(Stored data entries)
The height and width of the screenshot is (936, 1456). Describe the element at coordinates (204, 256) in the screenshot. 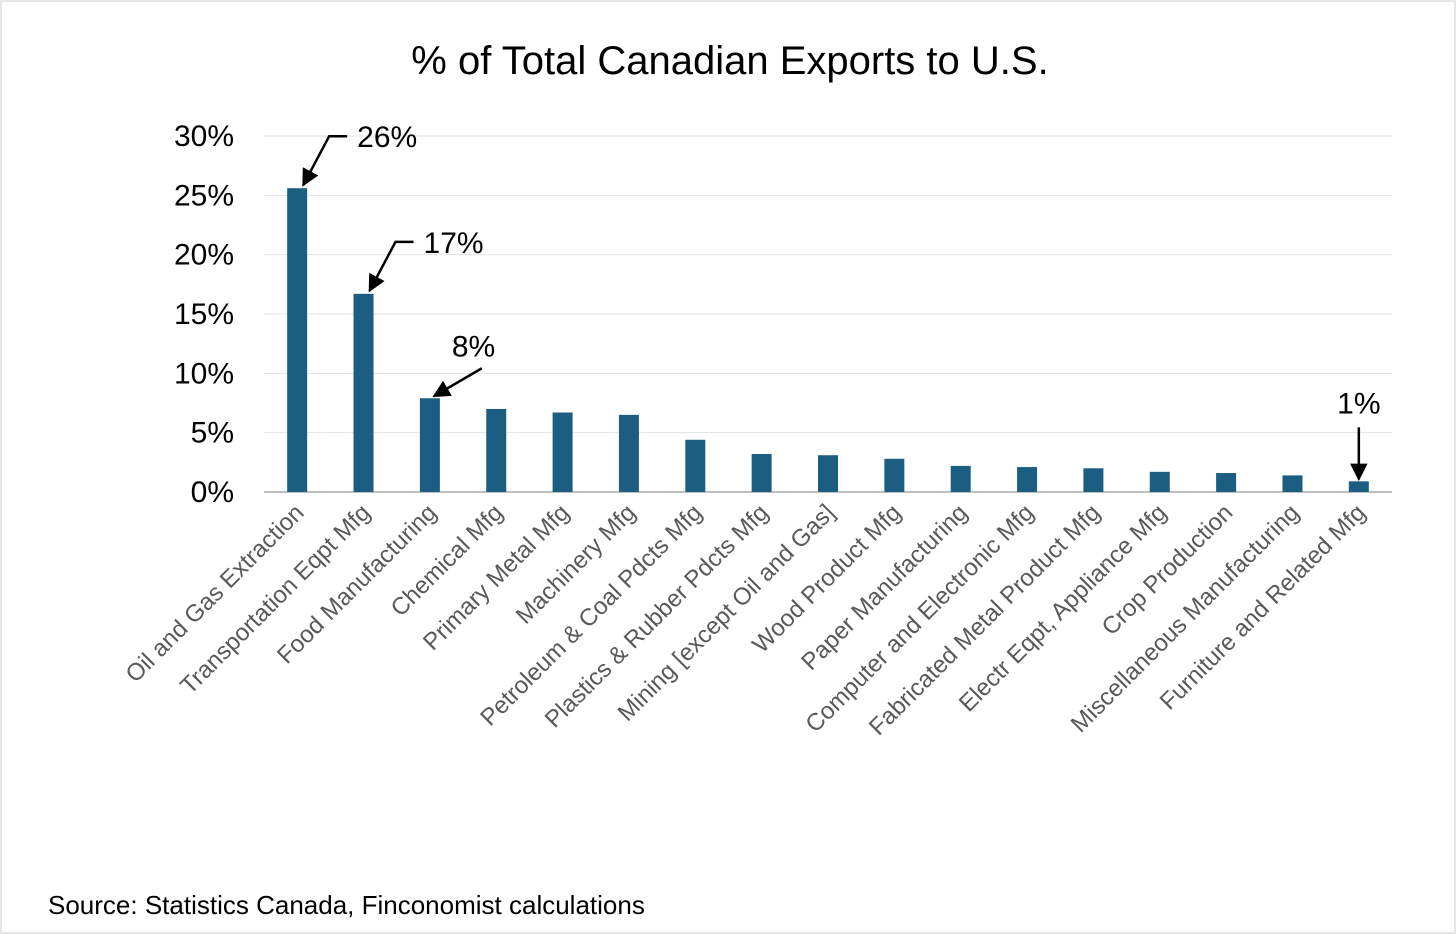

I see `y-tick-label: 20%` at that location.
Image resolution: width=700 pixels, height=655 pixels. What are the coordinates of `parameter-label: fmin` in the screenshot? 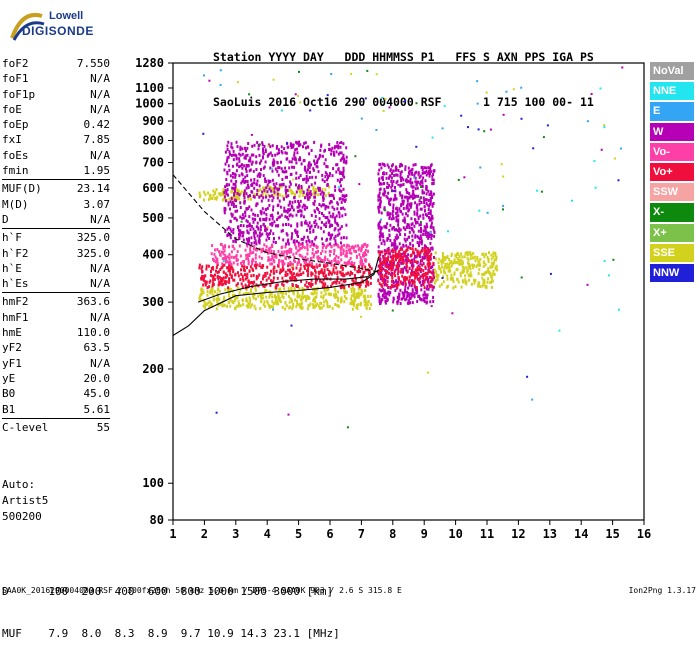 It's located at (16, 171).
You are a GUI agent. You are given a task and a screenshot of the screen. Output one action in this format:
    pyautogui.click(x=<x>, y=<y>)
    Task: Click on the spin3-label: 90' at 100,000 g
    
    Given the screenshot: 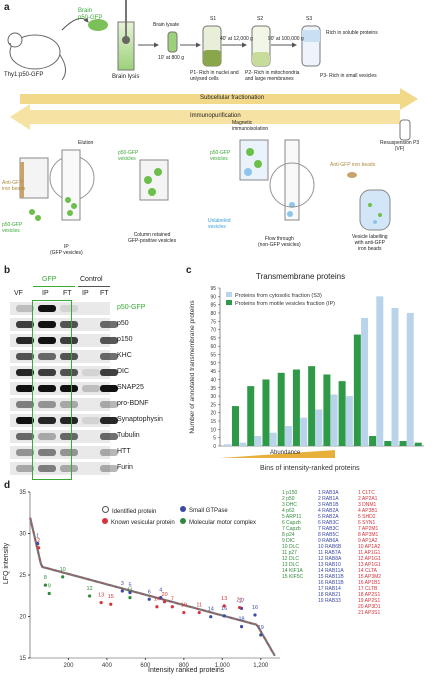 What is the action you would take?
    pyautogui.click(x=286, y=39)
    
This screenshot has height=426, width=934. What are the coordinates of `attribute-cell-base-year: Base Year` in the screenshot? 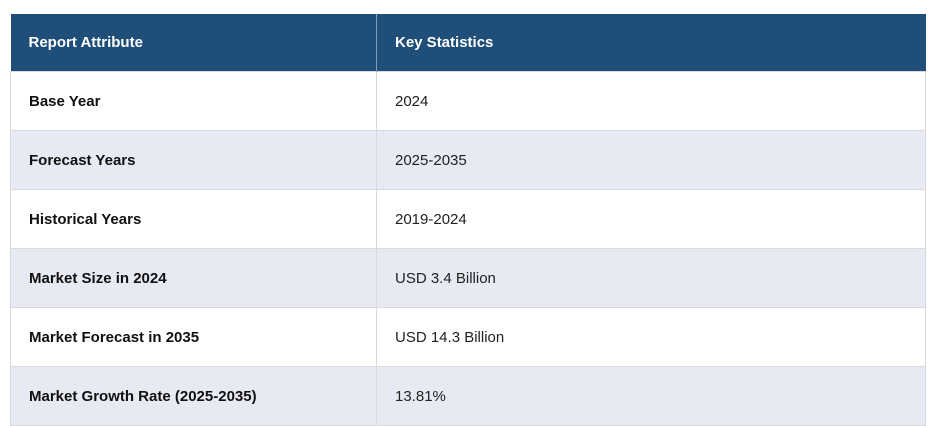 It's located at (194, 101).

▸ WHAT YOU SHOULD DO
Lay out the material from its first line through the line with "at that location." as a numbered list, omitting blank lines and leaving out the pictures.

▸ OUTPUT
1. The height and width of the screenshot is (936, 1456). Describe the element at coordinates (204, 256) in the screenshot. 
2. I see `y-tick-label: 20%` at that location.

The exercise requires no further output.